Piano Technician Academy’s Piano Tuning Course

September 1, 2025

Book Notes

When I read a book I have the habit of highlighting certain passages I find interesting or useful. After I finish the book I’ll type up those passages and put them into a note on my phone. I’ll keep them to comb through every so often so that I remember what that certain book was about. That’s what these are. So if I ever end up lending you a book, these are the sections that I’ve highlighted in that book. Enjoy!

Uprights

• 36″ – 40″ Spinet
• 40″ – 43″ Console
• 44″ – 48″ Studio
• 49″ + Full Upright

Grands

• < 5’8″ Baby Grand
• 5’8″ – 6′ Parlor Grand
• 6′ – 8′ 10″ Grand
• > 8′ 10″ Concert Grand

Lesson 1

• Just like a house, a piano has a frame that the rest of the piano is built on. On a grand piano, this frame is referred to as a skeleton. 
• The piano soundboard is typically made of spruce (Light weight, uniform grain structure, strength). The blank is usually about 3/8″ thick
• The ribs are typically made of sugar pine
• The bridge is typically made of maple or beech (Durability, can withstand constant pressure from strings)
• ribs go against the grain of the soundboard
• The soundboard has ribs that it doesn’t change shape overtime the shape is critical to the sound and the tone of the piano
• The convex shape of the soundboard is known as a crown
• Piano makres usually aim for 1/8″ in crown
• To get the convex shape of the soundboard the ribs have a curve to them and when the soundboard is glued to the ribs you produce this convex bowl
• 4 parts that make up the piano: the action, the tuning, the voicing, and the belly

Lesson 2

• The actual sound comes from the soundboard vibrating. The strings vibrate and their vibration is transfered through the the bridge (What connects the strings to the soundboard) to the soundboard.
• Placing the brdiges in the exact perfect spot on the soundboard is critical to get the best tonal quality. You woouldn’t hit a drum on the side, you hit it in the middle to get the best sound.
• There is a black graphite paint on the bridge, which allows for the strings to move freely when being tuned.
• The bridge pins are copper-plated steel pins.
• The bridges are higher than the plate so that the string produces a cxownward pressure on the plate, called down bearing.
• Strings are made from high-carbon steel wire (Immense strength, elasticity, ability to withstand tension)
• The thickness of the strings is referred to as the gauge of strings
• The bass strings are steel, wound with copper
• As the piano gets shorter, you need more wound strings. In a concert grand, bass strings aren’t as thick.

| SUPPLIED MATERIAL |
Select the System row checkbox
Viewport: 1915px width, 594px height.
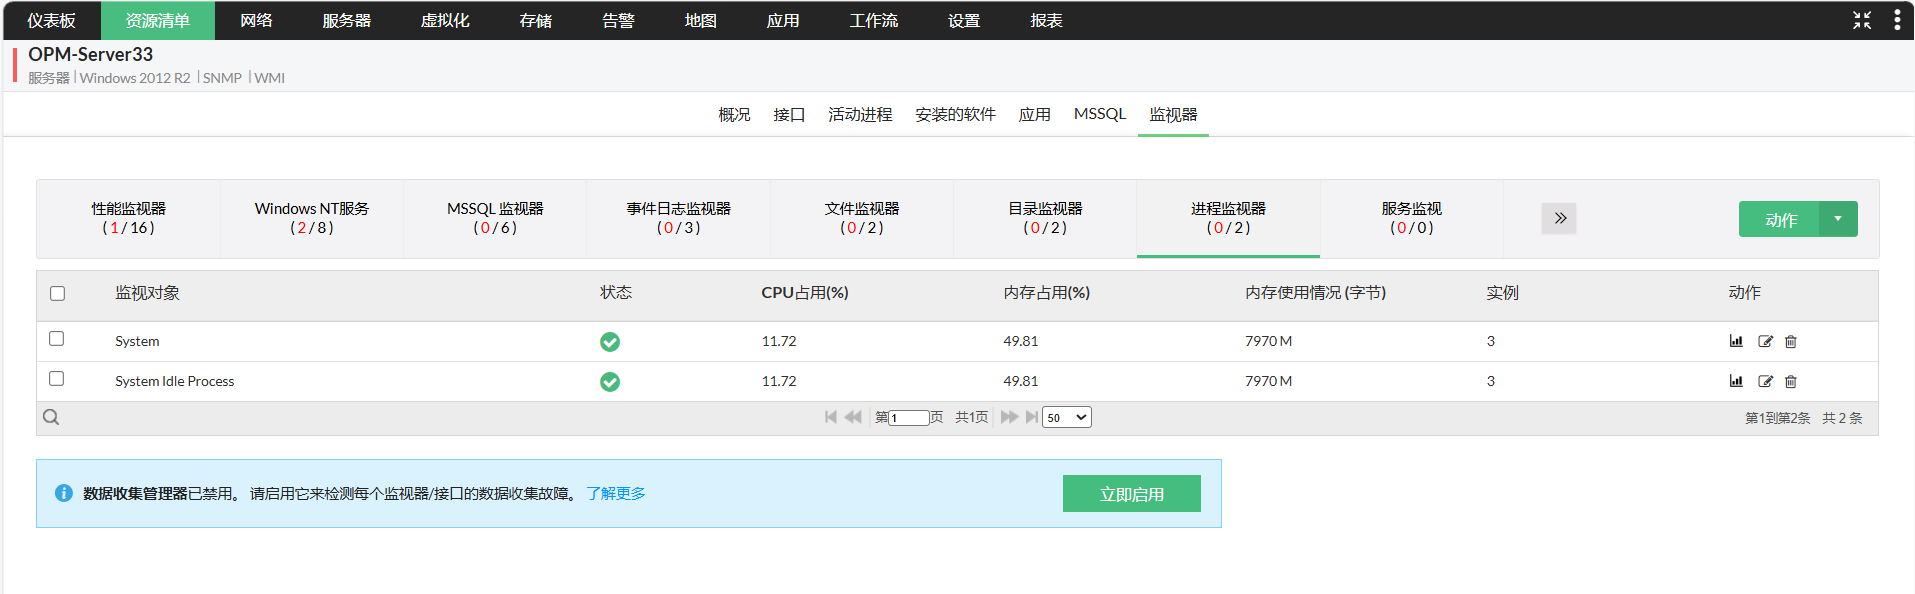point(57,339)
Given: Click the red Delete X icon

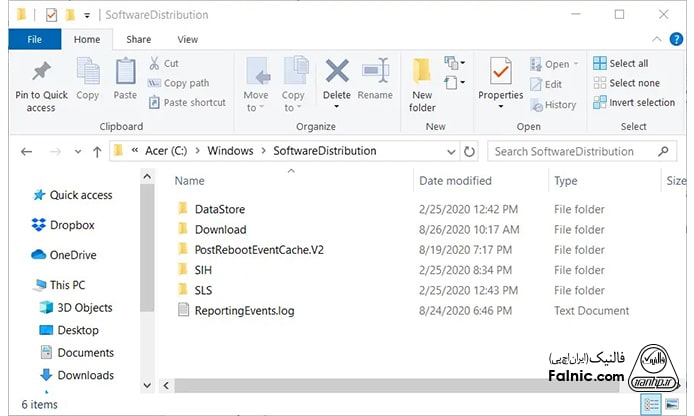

| WORK INSTRUCTIONS |
1 > Do statements (a), (b) and (c) agree with the piano tuning notes? Answer yes or no for each, and quote the deciding words from the notes.
(a) The ribs are typically made of sugar pine.
(b) The bridge pins are made of brass.
(c) A console upright measures 44″ to 48″.
2 > Answer these questions from the piano tuning notes:
(a) What is the convex shape of the soundboard called?
(b) What term refers to the thickness of the strings?
(c) What is the frame of a grand piano called?
3 > Can you carry the piano tuning notes forward past their final bullet point?

| RESPONSES |
1 >
(a) Yes: "The ribs are typically made of sugar pine"
(b) No: "The bridge pins are copper-plated steel pins."
(c) No: "40″ – 43″ Console"

2 >
(a) A crown
(b) The gauge
(c) A skeleton

3 >
Lesson 3

• Fortissmo = loud
• Pianimissio = quiet
• On a spinet, if it has  ametal sticker (I think capstan?) that attahes to the end of the key stick with a rubber grommet, this is called a standard action.
• A thayer action has a seperate mechanism connected to the action that keeps the stickers in place. (My piano)
• Grands have a repition lever, which allows keys to be played again without fully releasing them.
• The pedals in a grand piano are reffered to as the Lyre
• When pedals are depressed, they move rods upwards. This is called trapwork
• Grand pedals
  • Left: Una Cora. Or soft pedal. Shifts the entire keyboard to the right so that the hammers hit 2 strings instead of 3. Creates a quiter tone.
  • Middle: Sostenuto. When a note is played and this pedal is pressed, it grabs the damper assembly and holds on to a played note’s damper so it can ring while others are played with the damper still on. On cheaper baby grands it only lifts the damper on the bass notes
  • Right: Sustain. Lifts all the dampers.
• Upright pedals
  • Left: The soft pedal. Moves the hammers closer to the strings to make notes quiter.
  • Middle: Does one of the 3
    • Lifts the bass dampers
    • Is the practice pedal. Drops a piece of felt between the strings and the hammer to soften the blow
    • Is the sostenuto.
  • Right: Sustain.

Lesson 4

• The process of maximizing the action parts potential is called regulation
• Action servcing steps
  • Tighten all screws
  • If the pins are rusted, use a metal polisher (Flitz) and steel wool to clean them off.
  • Vaccum, compressed air, then spray lubricant on keyframe pins. (McLube 1725)
• If the back rail felt is not level, the keys will not be level.
• On the key the front hole is called the front rail bushing, the middle hole is the balance rail bushing, and the hole on the bottom in the middle is called the balance rail hole
• If keys are too tight the piano will feel sticky or sluggish, if they are too loose the keys might click or feel sloppy and hit against each other
• Easing keys is opening up those bushings with a key easing pliers to make sure they wobble ever so slightly left and right. There should be just a small amount of play. Not so much that the key displaces from it’s original spot though. You can also use the pin to push back and forth against the bushings so that the key drops smoothly onto the pin
• If you over-eased and the keys are too sloppy, you’re need to soak the bushings with profelt and leave them overnight, they will have swelled the next day and you can re-ease them.
• With the bridle strap, you can bend the wire it’s attached to to create more/less space between the hammer butt and the jack. There should be just a minimal amount of space between the two, just so that they’re not touching. Make sure these wires are not bent left/right so much that they are touching the back check wire on the key next to it. This can create a clicking noise.
• On replacing bridle wires
  • 3 options – standard, cork, or clip on.
  • Clip on are easiest but not recommended if doing lots of replacements
  • Cork is good, you’ll need several different sizes, and the need to glue them (With tacky glue) in when placing them. Once glue is dry then attache the bridle wire. Standard (Just the wire without a cork) is the best option for long term. Have to cut the wire the the proper lenght and re-glue them to the baclk of the back check catcher.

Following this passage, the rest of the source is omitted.